Rettungseinsatz auf Borkum

Ich hörte ihn schon von weither. Und plötzlich stand er neben mir beim Nordstrand auf Borkum. Der RTW des DRK. Mit Blaulicht und natürlich mit Tatütata. Das war am 19. Juli kurz vor 12 Uhr. Es war der superheisse Dienstag vor genau zwei Wochen. Mit einem Fernglas suchte der Fahrer seinen Einsatzort am Nordstrand. Nichts zu sehen. Da kamen schon die Helfer von der DLRG und fuhren mit einem Quad zum Einsatzort, der mit dem Fahrzeug unerreichbar war. Auf dem Weg dahin winkte das „Opfer“ seinen Rettern schon zu. Es war ein bei Insulanern bekannter „Krombacher-Kunde“. Hitze und Bier passen halt nicht zusammen. Er wurde trotzdem mitgenommen. Zum Inselkrankenhaus. So weit, so gut.

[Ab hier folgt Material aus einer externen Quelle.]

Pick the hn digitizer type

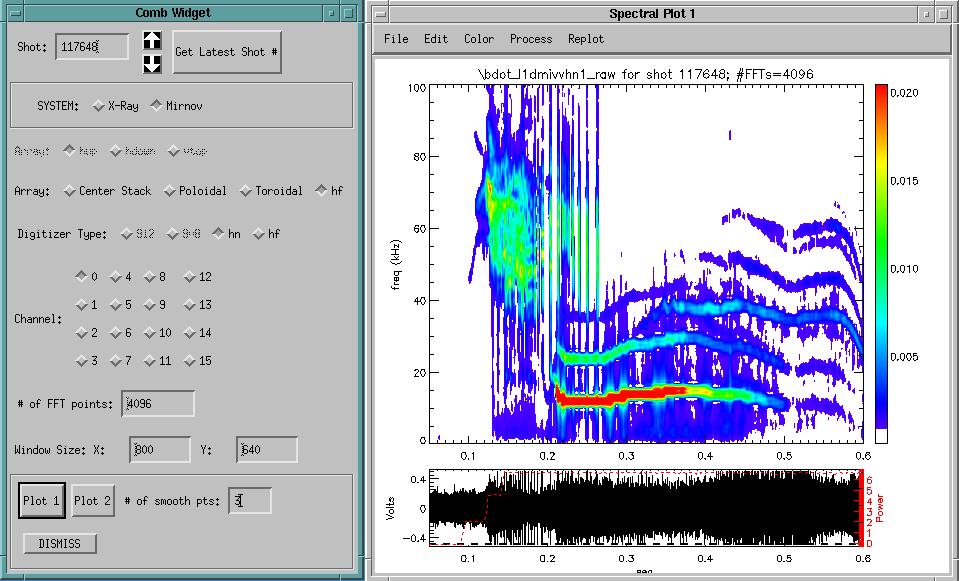218,234
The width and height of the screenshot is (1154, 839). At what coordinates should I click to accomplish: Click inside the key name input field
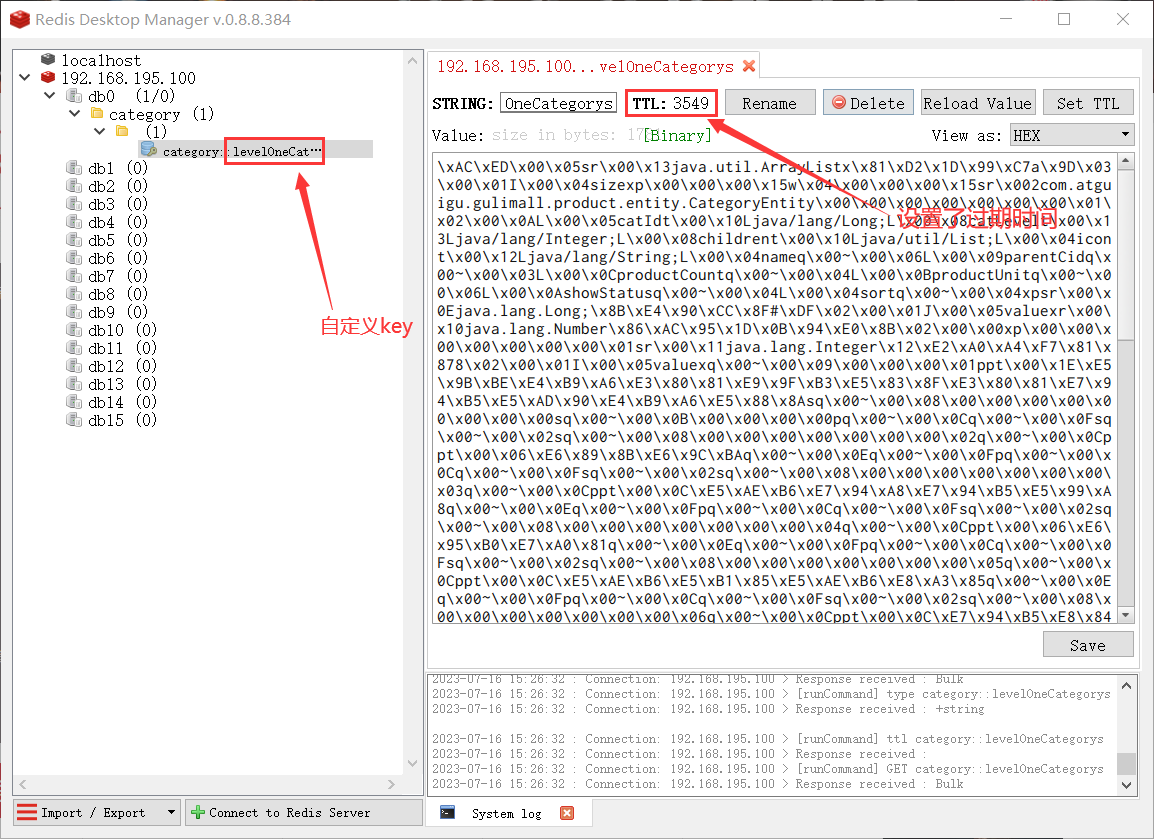(558, 103)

Nun kommtˋs. Die Hinfahrt des RTW erfolgte noch normal. Über die öffentlichen Straßen von Borkum. Für den Abtransport zum Krankenhaus wählte der Fahrer jedoch den Weg über die Promenade. Genau da, wo viele Menschen schlendern und sich sonnen. Bis zum Hallenbad. Alle sollten schließlich an der „Rettungsaktion“ teilhaben. Auf meine Frage an einen Einheimischen, warum der Krankenwagen den Weg unten beim Strand gewählt hat, erhielt ich die Antwort „Alles nur Show“.

Eine seltsame Show des Fahrers vom Roten Kreuz. Der „Krombacher-Kunde“ hat den Einsatz übrigens bestens überlebt und hatte schnell wieder Durst. Bleibt letztlich nur die Frage, wer die Show auf Borkum bezahlt.